**Dataset excerpts**
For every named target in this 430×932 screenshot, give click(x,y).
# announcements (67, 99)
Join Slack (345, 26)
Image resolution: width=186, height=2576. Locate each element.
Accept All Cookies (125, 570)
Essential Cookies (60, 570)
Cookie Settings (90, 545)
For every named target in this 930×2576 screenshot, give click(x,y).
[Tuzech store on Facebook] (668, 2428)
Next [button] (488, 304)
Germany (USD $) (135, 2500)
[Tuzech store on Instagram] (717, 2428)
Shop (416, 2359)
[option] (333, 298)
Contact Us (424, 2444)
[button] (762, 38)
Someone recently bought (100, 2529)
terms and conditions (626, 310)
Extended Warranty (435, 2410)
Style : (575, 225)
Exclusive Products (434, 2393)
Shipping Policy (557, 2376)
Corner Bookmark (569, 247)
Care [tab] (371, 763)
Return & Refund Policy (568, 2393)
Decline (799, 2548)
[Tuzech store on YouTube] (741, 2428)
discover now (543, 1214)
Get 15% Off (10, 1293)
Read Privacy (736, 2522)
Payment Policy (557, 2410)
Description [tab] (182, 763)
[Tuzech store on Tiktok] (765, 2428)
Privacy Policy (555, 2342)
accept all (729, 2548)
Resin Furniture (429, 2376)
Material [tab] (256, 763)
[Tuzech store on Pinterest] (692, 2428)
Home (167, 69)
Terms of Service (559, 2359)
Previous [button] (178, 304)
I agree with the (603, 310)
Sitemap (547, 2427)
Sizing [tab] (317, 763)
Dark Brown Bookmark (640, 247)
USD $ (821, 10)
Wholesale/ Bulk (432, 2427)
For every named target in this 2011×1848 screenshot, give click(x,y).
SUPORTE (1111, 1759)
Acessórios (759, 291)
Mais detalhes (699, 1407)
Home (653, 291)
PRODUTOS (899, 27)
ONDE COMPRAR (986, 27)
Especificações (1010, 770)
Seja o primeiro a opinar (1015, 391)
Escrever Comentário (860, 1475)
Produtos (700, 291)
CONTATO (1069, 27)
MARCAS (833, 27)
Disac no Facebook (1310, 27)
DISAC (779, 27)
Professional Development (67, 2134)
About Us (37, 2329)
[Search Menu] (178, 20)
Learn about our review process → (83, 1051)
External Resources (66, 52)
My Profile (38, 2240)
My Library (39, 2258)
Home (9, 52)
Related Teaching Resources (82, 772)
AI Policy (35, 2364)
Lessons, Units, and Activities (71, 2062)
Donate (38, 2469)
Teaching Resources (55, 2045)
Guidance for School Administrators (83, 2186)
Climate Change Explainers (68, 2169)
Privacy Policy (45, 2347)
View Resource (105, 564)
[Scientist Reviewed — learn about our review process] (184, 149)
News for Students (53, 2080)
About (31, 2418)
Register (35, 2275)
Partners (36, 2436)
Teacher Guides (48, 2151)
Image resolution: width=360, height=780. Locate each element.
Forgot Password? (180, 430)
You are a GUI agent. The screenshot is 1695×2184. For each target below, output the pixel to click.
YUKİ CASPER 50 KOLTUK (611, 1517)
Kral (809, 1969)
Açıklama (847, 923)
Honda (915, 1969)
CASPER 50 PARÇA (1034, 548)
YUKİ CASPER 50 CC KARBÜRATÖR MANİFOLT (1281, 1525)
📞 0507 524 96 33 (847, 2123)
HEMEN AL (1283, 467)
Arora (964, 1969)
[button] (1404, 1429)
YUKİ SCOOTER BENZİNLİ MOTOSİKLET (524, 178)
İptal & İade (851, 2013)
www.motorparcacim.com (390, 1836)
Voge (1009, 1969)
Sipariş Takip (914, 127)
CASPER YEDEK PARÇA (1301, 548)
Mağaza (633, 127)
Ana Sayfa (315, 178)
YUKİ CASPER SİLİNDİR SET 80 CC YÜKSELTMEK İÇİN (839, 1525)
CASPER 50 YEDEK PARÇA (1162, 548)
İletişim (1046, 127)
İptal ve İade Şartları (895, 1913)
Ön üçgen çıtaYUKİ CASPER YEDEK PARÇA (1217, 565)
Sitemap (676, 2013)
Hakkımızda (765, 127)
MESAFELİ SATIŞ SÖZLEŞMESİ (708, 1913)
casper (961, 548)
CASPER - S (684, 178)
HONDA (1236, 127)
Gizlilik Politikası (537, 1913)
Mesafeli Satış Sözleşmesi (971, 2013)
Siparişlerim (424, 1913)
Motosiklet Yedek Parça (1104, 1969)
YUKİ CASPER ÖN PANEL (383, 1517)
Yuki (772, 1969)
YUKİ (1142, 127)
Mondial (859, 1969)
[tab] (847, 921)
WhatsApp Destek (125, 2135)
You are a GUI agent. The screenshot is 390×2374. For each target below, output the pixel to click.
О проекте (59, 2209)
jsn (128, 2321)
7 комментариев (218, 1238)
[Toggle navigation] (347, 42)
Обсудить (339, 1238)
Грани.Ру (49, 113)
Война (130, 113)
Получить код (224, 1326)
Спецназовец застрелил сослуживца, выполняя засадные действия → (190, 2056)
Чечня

**Task to complete**
Set down all of the data above again, exactly.

**Solution below**
For every named target in this 430×932 screenshot, give click(x,y).
# announcements (67, 99)
Join Slack (345, 26)
Image resolution: width=186, height=2576. Locate each element.
Accept All Cookies (125, 570)
Essential Cookies (60, 570)
Cookie Settings (90, 545)
For every named target in this 930×2576 screenshot, give click(x,y).
[Tuzech store on Facebook] (668, 2428)
Next [button] (488, 304)
Germany (USD $) (135, 2500)
[Tuzech store on Instagram] (717, 2428)
Shop (416, 2359)
[option] (333, 298)
Contact Us (424, 2444)
[button] (762, 38)
Someone recently bought (100, 2529)
terms and conditions (626, 310)
Extended Warranty (435, 2410)
Style : (575, 225)
Exclusive Products (434, 2393)
Shipping Policy (557, 2376)
Corner Bookmark (569, 247)
Care [tab] (371, 763)
Return & Refund Policy (568, 2393)
Decline (799, 2548)
[Tuzech store on YouTube] (741, 2428)
discover now (543, 1214)
Get 15% Off (10, 1293)
Read Privacy (736, 2522)
Payment Policy (557, 2410)
Description [tab] (182, 763)
[Tuzech store on Tiktok] (765, 2428)
Privacy Policy (555, 2342)
accept all (729, 2548)
Resin Furniture (429, 2376)
Material [tab] (256, 763)
[Tuzech store on Pinterest] (692, 2428)
Home (167, 69)
Terms of Service (559, 2359)
Previous [button] (178, 304)
I agree with the (603, 310)
Sitemap (547, 2427)
Sizing [tab] (317, 763)
Dark Brown Bookmark (640, 247)
USD $ (821, 10)
Wholesale/ Bulk (432, 2427)
For every named target in this 2011×1848 screenshot, give click(x,y).
SUPORTE (1111, 1759)
Acessórios (759, 291)
Mais detalhes (699, 1407)
Home (653, 291)
PRODUTOS (899, 27)
ONDE COMPRAR (986, 27)
Especificações (1010, 770)
Seja o primeiro a opinar (1015, 391)
Escrever Comentário (860, 1475)
Produtos (700, 291)
CONTATO (1069, 27)
MARCAS (833, 27)
Disac no Facebook (1310, 27)
DISAC (779, 27)
Professional Development (67, 2134)
About Us (37, 2329)
[Search Menu] (178, 20)
Learn about our review process → (83, 1051)
External Resources (66, 52)
My Profile (38, 2240)
My Library (39, 2258)
Home (9, 52)
Related Teaching Resources (82, 772)
AI Policy (35, 2364)
Lessons, Units, and Activities (71, 2062)
Donate (38, 2469)
Teaching Resources (55, 2045)
Guidance for School Administrators (83, 2186)
Climate Change Explainers (68, 2169)
Privacy Policy (45, 2347)
View Resource (105, 564)
[Scientist Reviewed — learn about our review process] (184, 149)
News for Students (53, 2080)
About (31, 2418)
Register (35, 2275)
Partners (36, 2436)
Teacher Guides (48, 2151)
Image resolution: width=360, height=780. Locate each element.
Forgot Password? (180, 430)
You are a GUI agent. The screenshot is 1695×2184. For each target below, output the pixel to click.
YUKİ CASPER 50 KOLTUK (611, 1517)
Kral (809, 1969)
Açıklama (847, 923)
Honda (915, 1969)
CASPER 50 PARÇA (1034, 548)
YUKİ CASPER 50 CC KARBÜRATÖR MANİFOLT (1281, 1525)
📞 0507 524 96 33 (847, 2123)
HEMEN AL (1283, 467)
Arora (964, 1969)
[button] (1404, 1429)
YUKİ SCOOTER BENZİNLİ MOTOSİKLET (524, 178)
İptal & İade (851, 2013)
www.motorparcacim.com (390, 1836)
Voge (1009, 1969)
Sipariş Takip (914, 127)
CASPER YEDEK PARÇA (1301, 548)
Mağaza (633, 127)
Ana Sayfa (315, 178)
YUKİ CASPER SİLİNDİR SET 80 CC YÜKSELTMEK İÇİN (839, 1525)
CASPER 50 YEDEK PARÇA (1162, 548)
İletişim (1046, 127)
İptal ve İade Şartları (895, 1913)
Ön üçgen çıtaYUKİ CASPER YEDEK PARÇA (1217, 565)
Sitemap (676, 2013)
Hakkımızda (765, 127)
MESAFELİ SATIŞ SÖZLEŞMESİ (708, 1913)
casper (961, 548)
CASPER - S (684, 178)
HONDA (1236, 127)
Gizlilik Politikası (537, 1913)
Mesafeli Satış Sözleşmesi (971, 2013)
Siparişlerim (424, 1913)
Motosiklet Yedek Parça (1104, 1969)
YUKİ CASPER ÖN PANEL (383, 1517)
Yuki (772, 1969)
YUKİ (1142, 127)
Mondial (859, 1969)
[tab] (847, 921)
WhatsApp Destek (125, 2135)
You are a GUI agent. The screenshot is 390×2374. For each target below, output the pixel to click.
О проекте (59, 2209)
jsn (128, 2321)
7 комментариев (218, 1238)
[Toggle navigation] (347, 42)
Обсудить (339, 1238)
Грани.Ру (49, 113)
Война (130, 113)
Получить код (224, 1326)
Спецназовец застрелил сослуживца, выполняя засадные действия → (190, 2056)
Чечня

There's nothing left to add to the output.